Start of Block

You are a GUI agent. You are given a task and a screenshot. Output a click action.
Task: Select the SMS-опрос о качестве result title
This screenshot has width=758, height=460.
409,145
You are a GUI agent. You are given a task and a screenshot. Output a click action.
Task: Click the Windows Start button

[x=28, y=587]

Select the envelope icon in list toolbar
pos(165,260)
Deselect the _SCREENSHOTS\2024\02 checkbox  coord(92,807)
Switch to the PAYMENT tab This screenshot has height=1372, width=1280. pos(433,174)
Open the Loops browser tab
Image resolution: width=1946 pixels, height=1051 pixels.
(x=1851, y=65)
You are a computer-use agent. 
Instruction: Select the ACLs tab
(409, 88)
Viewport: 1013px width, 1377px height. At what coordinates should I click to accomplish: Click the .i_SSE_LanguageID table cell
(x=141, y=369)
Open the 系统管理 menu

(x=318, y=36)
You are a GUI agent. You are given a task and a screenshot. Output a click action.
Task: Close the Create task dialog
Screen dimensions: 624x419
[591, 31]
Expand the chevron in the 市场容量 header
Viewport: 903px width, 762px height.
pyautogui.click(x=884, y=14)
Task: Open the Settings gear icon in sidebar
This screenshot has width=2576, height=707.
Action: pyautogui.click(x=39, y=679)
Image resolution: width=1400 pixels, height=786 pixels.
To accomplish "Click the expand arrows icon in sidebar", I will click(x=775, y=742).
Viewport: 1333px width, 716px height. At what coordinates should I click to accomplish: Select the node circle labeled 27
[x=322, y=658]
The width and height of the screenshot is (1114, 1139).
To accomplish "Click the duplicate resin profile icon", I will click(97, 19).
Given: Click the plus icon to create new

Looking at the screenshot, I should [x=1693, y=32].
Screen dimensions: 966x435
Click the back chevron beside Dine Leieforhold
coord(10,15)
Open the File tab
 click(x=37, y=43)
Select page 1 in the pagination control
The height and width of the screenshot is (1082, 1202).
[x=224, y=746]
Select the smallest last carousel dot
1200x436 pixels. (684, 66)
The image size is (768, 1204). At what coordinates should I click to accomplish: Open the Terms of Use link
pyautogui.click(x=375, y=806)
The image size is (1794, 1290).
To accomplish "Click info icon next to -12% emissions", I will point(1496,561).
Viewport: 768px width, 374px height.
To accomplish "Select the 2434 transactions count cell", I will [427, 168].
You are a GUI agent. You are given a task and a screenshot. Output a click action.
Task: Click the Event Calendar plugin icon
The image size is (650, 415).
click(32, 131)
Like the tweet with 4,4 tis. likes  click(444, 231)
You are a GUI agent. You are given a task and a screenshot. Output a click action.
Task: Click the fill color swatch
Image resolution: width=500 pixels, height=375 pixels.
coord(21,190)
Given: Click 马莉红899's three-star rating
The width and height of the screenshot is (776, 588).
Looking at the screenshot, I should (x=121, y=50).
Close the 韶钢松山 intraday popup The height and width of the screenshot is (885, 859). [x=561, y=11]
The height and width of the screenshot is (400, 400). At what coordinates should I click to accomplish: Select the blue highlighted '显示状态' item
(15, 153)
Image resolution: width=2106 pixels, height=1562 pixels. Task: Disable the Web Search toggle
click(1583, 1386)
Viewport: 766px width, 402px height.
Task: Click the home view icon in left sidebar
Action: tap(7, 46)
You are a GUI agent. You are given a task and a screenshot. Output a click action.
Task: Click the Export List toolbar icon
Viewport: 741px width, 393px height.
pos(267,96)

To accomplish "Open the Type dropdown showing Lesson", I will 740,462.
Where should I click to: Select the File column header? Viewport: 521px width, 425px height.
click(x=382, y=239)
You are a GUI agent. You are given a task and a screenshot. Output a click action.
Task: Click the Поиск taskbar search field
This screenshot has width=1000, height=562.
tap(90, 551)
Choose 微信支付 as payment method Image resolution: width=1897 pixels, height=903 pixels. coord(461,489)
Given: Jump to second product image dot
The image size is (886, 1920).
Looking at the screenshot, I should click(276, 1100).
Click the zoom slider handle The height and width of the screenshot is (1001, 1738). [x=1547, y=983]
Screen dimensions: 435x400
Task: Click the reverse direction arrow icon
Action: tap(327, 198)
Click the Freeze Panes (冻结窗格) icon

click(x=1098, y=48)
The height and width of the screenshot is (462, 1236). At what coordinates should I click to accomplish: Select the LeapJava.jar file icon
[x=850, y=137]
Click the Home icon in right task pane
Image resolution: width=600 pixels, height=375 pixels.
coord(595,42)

End of Block

* **What is required**:
Within the records above, find every line containing "Close" and report only how many there are.

* **Task result**:
2